Amphi, you could look at it that way but is it really the same distance? If you're moving toward source "B" (and you started in the middle of "A" and "B") the distance the light from "B" has to cover is much less, is it not? in fact this non-simultaneity is a good illustration that light travels at a constant speed...
 
hmm, maybe I, no, let's say I'm traveling 150,000km/s towards "B". Then being in my frame of reference it would seem like "B" is coming towards me at 450,000km/s. That isn't what SR states about light's constant. I just can't get the classical physics out of the back of my head. It doesn't click.
 
You seem to be adding velocities in the Galilean manner; this is incorrect!
 
(don't listen to me, but this is how i comprehend relativity)

you are in a spaceship traveling away from Earth at 155,000km/s. your friend flashes a ray of light at you. your friend sees the light leaving at the speed of light (300,000km/s). you see the light going past you at the speed of light. where did the 155,000km/s go? something's got to give?

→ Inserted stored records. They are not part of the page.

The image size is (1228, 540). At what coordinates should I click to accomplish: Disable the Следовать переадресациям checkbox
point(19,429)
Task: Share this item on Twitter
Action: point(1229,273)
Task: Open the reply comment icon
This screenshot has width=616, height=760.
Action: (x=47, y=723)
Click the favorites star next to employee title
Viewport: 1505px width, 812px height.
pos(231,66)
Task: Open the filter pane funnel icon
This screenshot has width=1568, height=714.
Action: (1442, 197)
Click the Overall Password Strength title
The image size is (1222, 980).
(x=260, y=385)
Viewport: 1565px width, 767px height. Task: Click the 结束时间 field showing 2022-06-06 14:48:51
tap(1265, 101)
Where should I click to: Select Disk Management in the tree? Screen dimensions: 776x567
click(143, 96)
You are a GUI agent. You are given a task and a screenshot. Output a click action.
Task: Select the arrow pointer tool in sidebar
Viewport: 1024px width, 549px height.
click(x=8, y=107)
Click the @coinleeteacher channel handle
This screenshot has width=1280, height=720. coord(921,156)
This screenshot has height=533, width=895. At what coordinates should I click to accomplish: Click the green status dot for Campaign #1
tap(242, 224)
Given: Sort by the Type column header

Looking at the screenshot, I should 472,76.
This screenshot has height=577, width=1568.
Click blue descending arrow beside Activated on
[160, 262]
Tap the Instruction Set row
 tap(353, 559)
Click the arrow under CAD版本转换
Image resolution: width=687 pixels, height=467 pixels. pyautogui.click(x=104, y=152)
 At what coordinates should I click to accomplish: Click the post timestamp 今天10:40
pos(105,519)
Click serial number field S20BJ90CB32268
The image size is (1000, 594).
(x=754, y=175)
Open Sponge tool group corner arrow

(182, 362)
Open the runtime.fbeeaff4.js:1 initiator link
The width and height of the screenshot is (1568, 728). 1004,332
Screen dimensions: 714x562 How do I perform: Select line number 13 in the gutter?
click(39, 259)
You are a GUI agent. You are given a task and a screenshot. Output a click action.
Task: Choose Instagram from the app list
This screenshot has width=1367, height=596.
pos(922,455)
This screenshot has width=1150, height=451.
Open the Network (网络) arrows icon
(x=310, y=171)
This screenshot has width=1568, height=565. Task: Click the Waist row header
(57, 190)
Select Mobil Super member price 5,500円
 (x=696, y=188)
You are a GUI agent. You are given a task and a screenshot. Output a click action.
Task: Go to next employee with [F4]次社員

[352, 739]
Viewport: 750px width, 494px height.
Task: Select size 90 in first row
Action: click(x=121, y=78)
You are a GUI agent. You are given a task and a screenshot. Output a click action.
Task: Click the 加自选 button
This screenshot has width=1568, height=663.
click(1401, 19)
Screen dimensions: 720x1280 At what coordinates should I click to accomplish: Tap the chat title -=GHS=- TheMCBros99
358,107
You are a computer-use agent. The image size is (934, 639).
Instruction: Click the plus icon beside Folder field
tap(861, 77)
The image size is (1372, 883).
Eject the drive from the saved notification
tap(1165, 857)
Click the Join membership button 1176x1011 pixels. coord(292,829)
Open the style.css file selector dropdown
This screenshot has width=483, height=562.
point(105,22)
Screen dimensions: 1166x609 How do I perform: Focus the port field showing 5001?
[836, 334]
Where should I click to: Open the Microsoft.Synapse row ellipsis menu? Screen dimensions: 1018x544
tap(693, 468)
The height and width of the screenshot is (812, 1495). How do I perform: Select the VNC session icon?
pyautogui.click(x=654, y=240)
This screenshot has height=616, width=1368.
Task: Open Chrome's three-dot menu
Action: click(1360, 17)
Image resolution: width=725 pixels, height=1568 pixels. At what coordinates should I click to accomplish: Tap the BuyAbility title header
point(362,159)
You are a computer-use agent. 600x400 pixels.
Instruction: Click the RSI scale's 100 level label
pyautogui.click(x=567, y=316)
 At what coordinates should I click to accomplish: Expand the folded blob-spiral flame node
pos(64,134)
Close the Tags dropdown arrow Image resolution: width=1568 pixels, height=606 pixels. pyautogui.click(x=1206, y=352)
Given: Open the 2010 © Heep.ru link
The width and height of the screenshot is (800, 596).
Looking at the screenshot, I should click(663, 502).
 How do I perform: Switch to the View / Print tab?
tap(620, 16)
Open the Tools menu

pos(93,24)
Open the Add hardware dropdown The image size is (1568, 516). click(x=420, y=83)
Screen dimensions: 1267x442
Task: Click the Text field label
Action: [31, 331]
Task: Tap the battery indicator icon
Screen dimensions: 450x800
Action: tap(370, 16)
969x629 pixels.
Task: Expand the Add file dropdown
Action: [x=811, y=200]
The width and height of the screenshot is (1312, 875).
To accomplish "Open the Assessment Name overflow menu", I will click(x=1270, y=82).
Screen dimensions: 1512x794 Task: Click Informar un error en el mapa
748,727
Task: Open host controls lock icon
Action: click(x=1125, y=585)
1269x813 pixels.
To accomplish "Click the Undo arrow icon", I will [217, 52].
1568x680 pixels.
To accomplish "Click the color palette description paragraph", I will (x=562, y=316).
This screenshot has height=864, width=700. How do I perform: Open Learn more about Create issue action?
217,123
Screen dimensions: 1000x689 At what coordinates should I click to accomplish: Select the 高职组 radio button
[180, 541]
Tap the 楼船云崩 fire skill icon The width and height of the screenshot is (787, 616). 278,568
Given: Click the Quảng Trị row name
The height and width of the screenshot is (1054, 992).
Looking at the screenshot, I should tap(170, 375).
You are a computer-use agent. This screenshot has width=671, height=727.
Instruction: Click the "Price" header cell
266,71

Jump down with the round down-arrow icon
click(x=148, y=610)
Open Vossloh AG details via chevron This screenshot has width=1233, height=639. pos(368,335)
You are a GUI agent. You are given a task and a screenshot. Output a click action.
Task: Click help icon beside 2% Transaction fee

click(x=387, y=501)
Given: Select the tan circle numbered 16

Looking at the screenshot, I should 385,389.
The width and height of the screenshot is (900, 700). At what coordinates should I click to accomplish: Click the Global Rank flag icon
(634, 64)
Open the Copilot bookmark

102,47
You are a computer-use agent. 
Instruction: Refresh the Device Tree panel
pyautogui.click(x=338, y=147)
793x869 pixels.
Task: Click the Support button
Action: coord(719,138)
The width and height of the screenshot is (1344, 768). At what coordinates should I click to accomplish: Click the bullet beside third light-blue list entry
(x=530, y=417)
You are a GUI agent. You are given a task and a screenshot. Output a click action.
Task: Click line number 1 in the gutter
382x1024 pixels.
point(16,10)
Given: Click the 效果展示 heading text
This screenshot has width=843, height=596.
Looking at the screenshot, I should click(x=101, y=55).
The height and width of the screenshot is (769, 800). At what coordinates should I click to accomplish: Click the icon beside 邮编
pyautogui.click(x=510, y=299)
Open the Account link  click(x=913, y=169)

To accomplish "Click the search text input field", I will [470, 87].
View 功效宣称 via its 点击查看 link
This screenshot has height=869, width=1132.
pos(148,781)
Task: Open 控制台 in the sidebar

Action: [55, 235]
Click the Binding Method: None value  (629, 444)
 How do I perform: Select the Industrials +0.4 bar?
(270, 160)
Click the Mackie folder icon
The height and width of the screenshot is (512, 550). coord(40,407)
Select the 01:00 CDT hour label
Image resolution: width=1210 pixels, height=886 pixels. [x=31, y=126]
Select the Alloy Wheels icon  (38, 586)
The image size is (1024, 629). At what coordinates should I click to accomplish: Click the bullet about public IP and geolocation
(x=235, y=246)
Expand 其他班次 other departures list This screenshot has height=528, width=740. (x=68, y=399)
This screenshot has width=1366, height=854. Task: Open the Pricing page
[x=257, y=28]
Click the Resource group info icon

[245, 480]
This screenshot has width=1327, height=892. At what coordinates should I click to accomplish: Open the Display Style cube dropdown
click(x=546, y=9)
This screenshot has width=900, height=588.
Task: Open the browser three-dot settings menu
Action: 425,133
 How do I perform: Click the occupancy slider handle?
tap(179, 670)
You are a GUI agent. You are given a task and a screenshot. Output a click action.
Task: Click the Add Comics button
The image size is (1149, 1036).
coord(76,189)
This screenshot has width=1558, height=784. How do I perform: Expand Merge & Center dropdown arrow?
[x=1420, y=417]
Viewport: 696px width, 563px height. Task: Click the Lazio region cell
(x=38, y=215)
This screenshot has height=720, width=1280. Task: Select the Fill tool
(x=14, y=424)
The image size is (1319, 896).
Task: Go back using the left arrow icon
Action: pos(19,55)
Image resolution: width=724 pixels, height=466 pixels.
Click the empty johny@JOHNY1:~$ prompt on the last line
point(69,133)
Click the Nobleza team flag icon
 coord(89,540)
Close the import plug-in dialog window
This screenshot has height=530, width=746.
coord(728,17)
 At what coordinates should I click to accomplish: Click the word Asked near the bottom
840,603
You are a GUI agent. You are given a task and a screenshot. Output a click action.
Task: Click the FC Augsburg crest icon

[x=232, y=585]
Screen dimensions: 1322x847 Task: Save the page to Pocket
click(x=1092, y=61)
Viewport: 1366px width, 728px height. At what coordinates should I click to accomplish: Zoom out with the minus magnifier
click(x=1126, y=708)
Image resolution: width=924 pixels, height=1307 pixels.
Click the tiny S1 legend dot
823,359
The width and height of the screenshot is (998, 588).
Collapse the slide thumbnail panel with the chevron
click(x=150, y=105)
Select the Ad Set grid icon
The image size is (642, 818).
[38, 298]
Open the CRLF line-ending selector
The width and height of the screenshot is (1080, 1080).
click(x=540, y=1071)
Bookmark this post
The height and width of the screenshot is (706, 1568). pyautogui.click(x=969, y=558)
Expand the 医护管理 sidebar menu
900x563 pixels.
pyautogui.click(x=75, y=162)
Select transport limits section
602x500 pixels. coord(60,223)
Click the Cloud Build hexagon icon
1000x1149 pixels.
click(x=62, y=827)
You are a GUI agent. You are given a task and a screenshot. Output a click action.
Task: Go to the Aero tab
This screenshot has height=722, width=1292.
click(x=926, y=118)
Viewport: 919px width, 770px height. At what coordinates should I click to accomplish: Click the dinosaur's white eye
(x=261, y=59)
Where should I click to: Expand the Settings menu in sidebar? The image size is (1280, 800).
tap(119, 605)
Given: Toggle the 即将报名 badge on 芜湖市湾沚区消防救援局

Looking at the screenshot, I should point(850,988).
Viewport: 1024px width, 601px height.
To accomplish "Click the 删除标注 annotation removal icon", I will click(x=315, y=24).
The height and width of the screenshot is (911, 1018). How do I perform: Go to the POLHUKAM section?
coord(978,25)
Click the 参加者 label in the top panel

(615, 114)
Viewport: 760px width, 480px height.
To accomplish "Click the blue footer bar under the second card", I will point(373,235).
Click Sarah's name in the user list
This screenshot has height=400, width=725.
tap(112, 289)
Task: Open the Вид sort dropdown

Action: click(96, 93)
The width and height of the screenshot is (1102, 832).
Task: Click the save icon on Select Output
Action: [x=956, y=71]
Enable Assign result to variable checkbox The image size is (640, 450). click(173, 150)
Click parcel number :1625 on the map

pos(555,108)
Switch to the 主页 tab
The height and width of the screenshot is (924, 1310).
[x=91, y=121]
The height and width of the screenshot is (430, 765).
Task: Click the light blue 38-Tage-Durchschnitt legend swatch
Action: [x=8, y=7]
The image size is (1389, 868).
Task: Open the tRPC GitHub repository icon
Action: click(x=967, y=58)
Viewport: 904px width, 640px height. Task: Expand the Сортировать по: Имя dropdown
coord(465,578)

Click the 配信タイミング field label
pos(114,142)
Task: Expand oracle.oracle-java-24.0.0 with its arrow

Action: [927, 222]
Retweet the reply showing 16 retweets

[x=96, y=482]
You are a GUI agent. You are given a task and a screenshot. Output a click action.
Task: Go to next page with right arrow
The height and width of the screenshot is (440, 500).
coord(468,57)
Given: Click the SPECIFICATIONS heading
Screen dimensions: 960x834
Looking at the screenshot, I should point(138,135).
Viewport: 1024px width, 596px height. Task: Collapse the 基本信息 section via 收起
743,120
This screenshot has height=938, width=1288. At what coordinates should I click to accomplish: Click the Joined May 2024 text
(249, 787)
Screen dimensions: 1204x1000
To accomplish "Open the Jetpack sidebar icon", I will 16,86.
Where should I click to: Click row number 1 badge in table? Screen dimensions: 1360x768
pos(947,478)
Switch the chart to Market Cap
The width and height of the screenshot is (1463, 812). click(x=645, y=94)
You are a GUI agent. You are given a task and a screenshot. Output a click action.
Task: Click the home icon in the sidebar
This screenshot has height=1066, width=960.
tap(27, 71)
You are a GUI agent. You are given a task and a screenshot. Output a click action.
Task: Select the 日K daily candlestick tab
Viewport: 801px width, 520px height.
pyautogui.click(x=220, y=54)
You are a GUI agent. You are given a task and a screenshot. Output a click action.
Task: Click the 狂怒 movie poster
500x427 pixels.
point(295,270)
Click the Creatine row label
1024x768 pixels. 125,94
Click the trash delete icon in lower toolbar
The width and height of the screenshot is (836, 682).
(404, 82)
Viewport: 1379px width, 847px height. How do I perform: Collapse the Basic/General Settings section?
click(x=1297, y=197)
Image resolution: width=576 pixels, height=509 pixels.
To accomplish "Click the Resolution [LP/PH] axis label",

the thing that gives is time, and space...for the spaceship, space shrinks and time goes more slowly...this is how you are able to measure the same speed - speed is just a measure of distance/time...
 
Man,...I don't know, hmm, so the light ray will pass me, because the distance between me and Earth shrinks and it has more time to cover the distance?
Am I starting to get it? But what about me? doesnt' my space-time change too? What if I reach the speed of light?
 
Amphi said:
As I understand, and as it is posted in SR, the speed of light stays the same regardless of which frame of reference one is...well, okay.
Right. The constant speed of light can be thought of as a postulate of SR.
So, if I were to be in motion towards a light source or away from a light source. The light wave will always be traveling at its constant of roughly 300,000km/s in reference to me?
Right.
But then again if I am between two light sources (A and B), and decide to travel towards light source "B" at a decent rate of speed, I will see the event of "B" before "A", right.
I'm not sure what you mean by "seeing the event of B before A". I presume you mean that the moving observer "sees" the light from B before the light from A. But that depends on: When the light pulses were emitted and where the moving observer is, as well as the speed of the moving observer.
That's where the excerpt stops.